Director of the IMF’s African Desk, Antoinette Sayeh

Sharing her thoughts, the Director of the IMF’s African Desk Antoinette Sayeh expects Sub-Saharan Africa’s economies to register another year of solid economic performance with growth expected to expand four and a half percent in 2015.

She said,“The region will continue being one of the fastest growing in the world, second only to emerging and developing Asia.”
Sub-Saharan Africa’s eight oil exporters have been hard hit by the price decline with average growth in 2015 expected to be about one and one quarter percentage points lower than in 2014 in response to this shock.
Sayeh is however of the opinion that growth prospects remain favourable for non oil producing African countries. “For most of the rest of the region, growth prospects remain favourable. “These countries are enjoying the benefits of lower oil import bills, although some are also feeling the impact of lower prices for their non-oil commodity exports. Growth is projected to be particularly strong in most low-income and more fragile countries, and this will help to reduce poverty levels.”
“While the baseline scenario is for solid growth, policy makers need to remain mindful of risks that could still cloud the outlook. In particular, global financial conditions are tightening just as the region’s frontier markets are increasingly relying on Eurobonds to finance their large investment needs. The deteriorating security situation in some areas could also strain budgets and have an adverse impact on the near-term growth outlook, especially in the agricultural sector, while weakening prospects for foreign direct investment,” added Sayeh.
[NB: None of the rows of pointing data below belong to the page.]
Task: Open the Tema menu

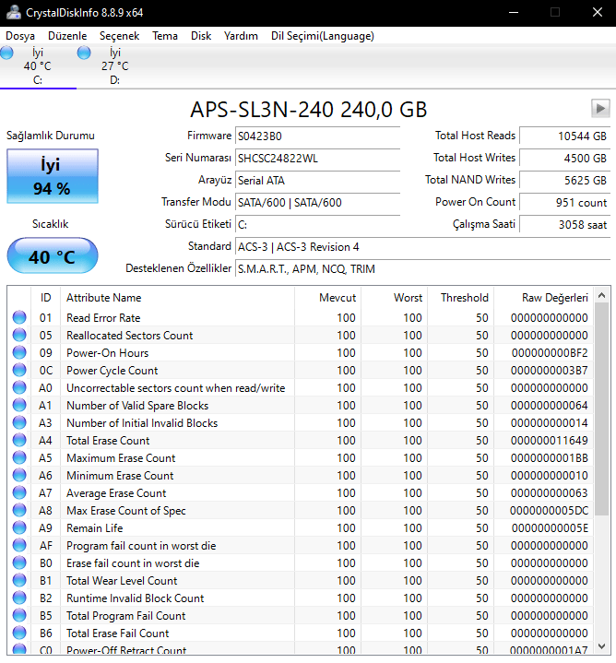Action: [x=165, y=36]
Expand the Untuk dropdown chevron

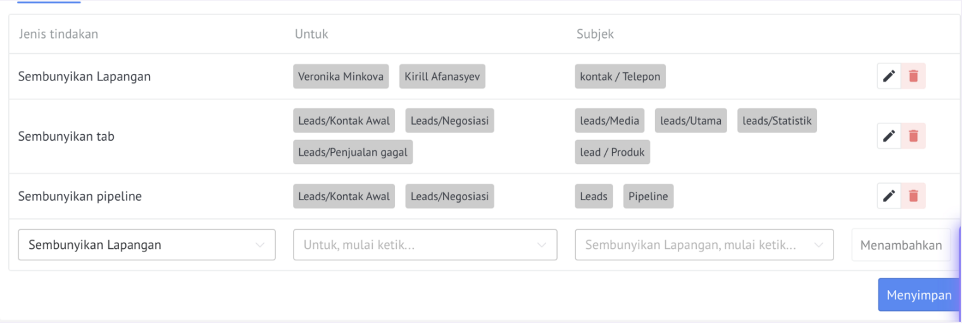click(x=541, y=245)
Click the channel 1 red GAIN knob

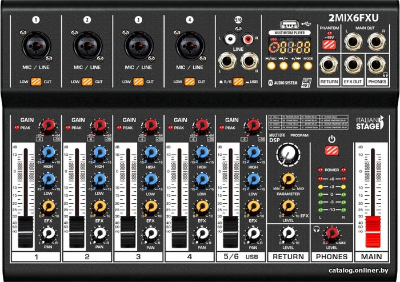[47, 125]
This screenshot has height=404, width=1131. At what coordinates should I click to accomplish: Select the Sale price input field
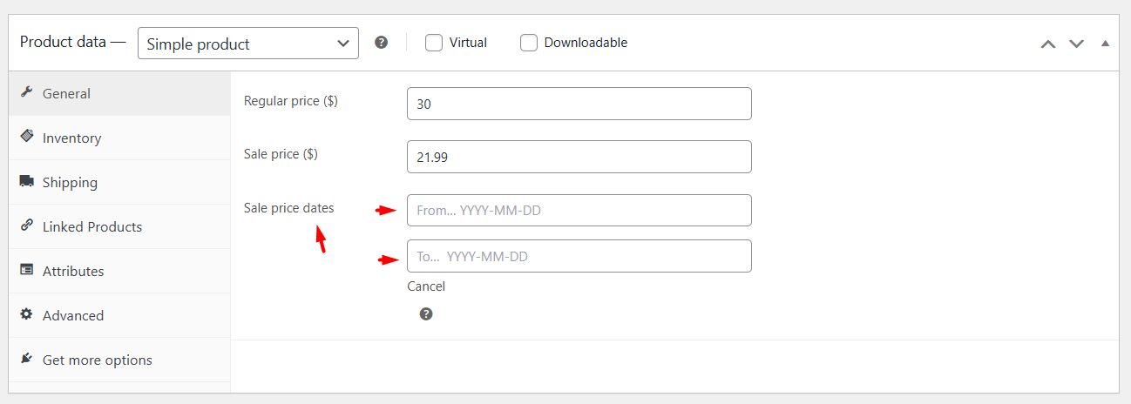point(579,157)
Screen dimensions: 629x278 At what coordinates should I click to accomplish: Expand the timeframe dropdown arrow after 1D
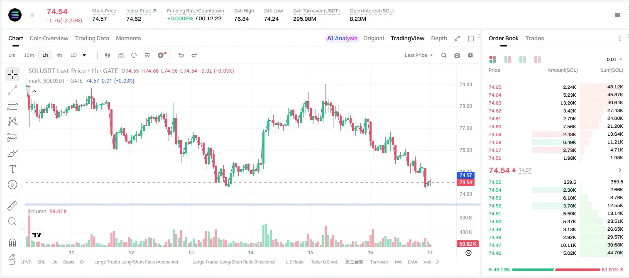tap(84, 55)
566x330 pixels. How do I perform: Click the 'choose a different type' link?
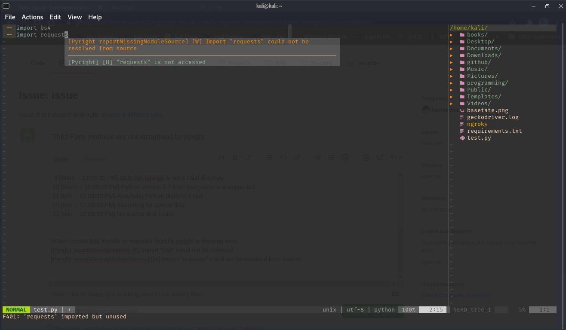(x=131, y=115)
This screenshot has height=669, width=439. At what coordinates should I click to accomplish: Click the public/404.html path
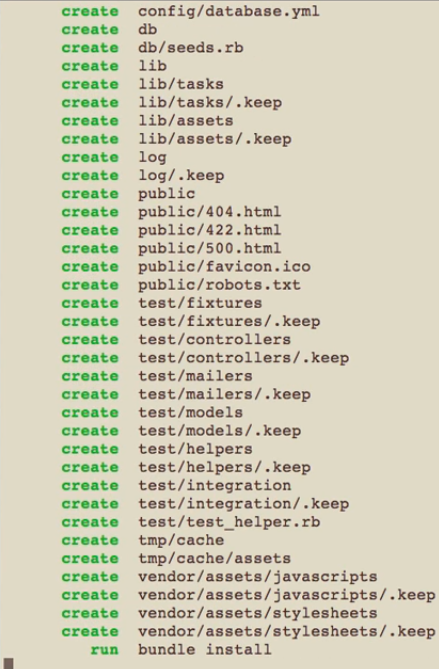pos(209,212)
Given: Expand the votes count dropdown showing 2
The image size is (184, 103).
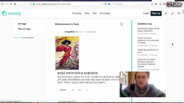Looking at the screenshot, I should click(x=72, y=90).
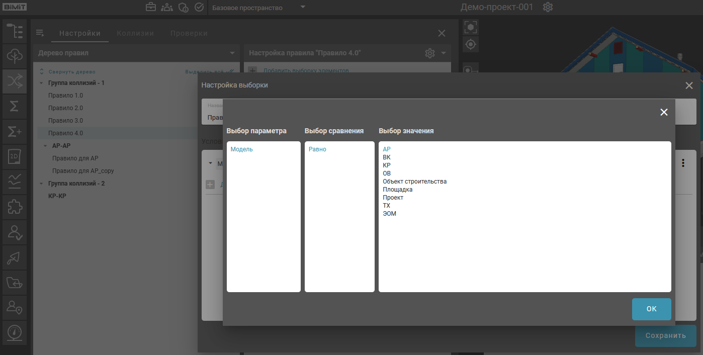The width and height of the screenshot is (703, 355).
Task: Open the Базовое пространство dropdown
Action: [302, 8]
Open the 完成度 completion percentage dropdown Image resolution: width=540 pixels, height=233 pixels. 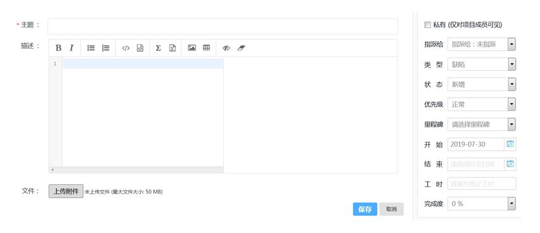(x=482, y=203)
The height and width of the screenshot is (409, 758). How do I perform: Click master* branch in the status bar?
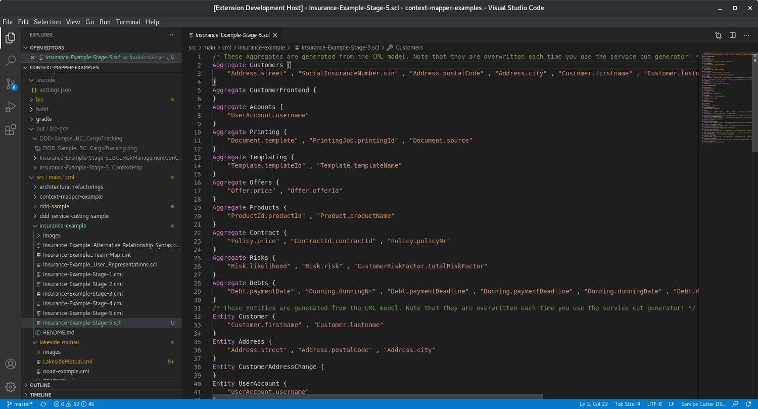point(20,404)
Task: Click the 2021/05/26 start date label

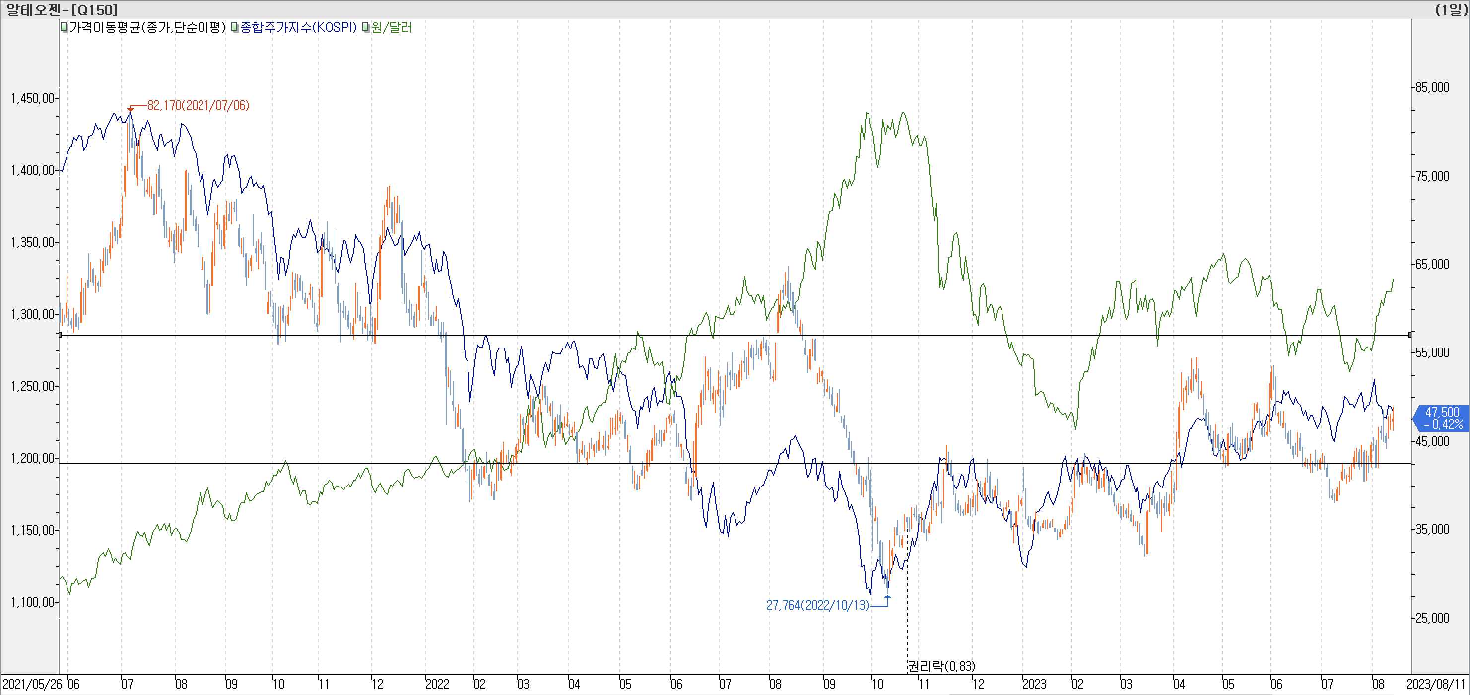Action: pos(32,684)
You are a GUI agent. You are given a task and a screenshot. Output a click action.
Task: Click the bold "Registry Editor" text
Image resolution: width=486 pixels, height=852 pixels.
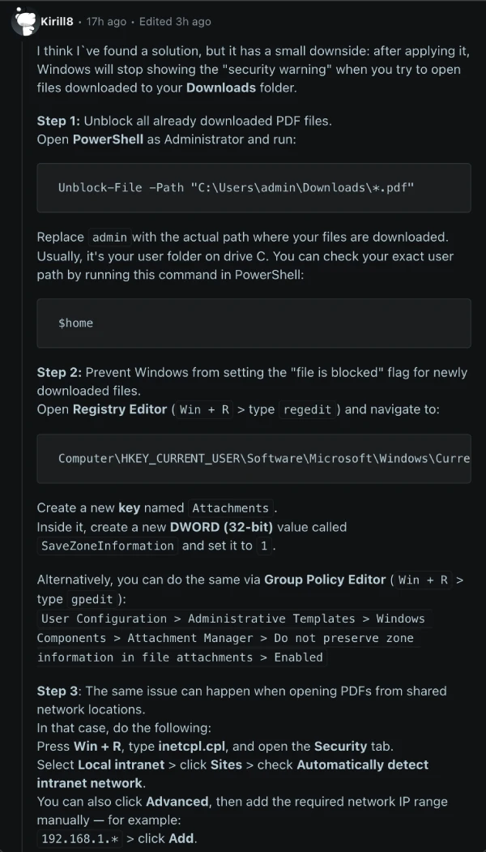(x=120, y=409)
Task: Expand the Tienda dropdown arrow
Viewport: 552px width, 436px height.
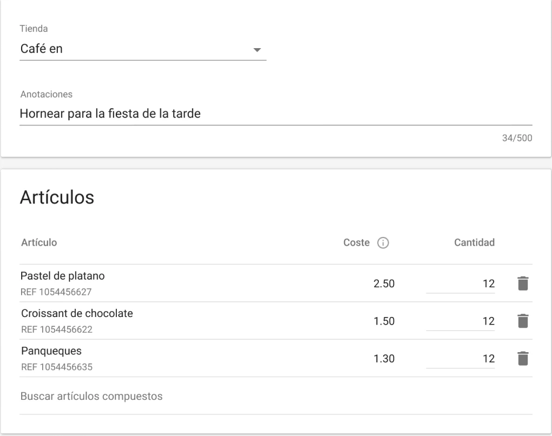Action: coord(257,50)
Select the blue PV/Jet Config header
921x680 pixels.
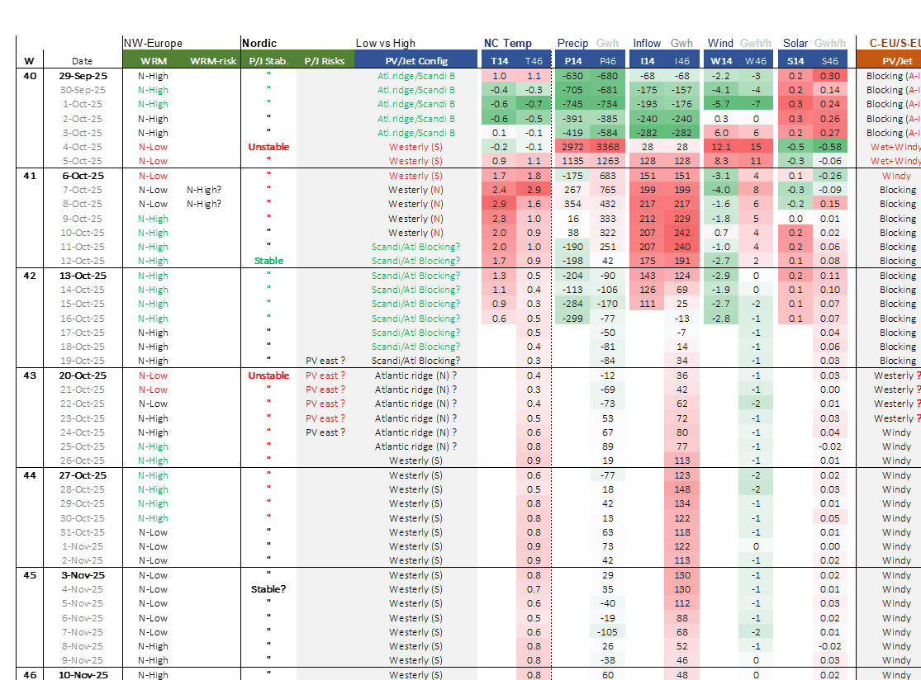point(416,60)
Frontier markets must remain vigilant to avert the risk of disorderly capital movements, especially in response to changes by the Federal Reserve Bank’s monetary policy stance. Said Sayeh, “Countries should take advantage of lower oil prices to eliminate fuel subsidies and put in place flexible energy pricing mechanisms while ensuring that social protections are in place for the most vulnerable. Not only would that promote efficient energy use, but it would also make room to scale up education and infrastructure spending.”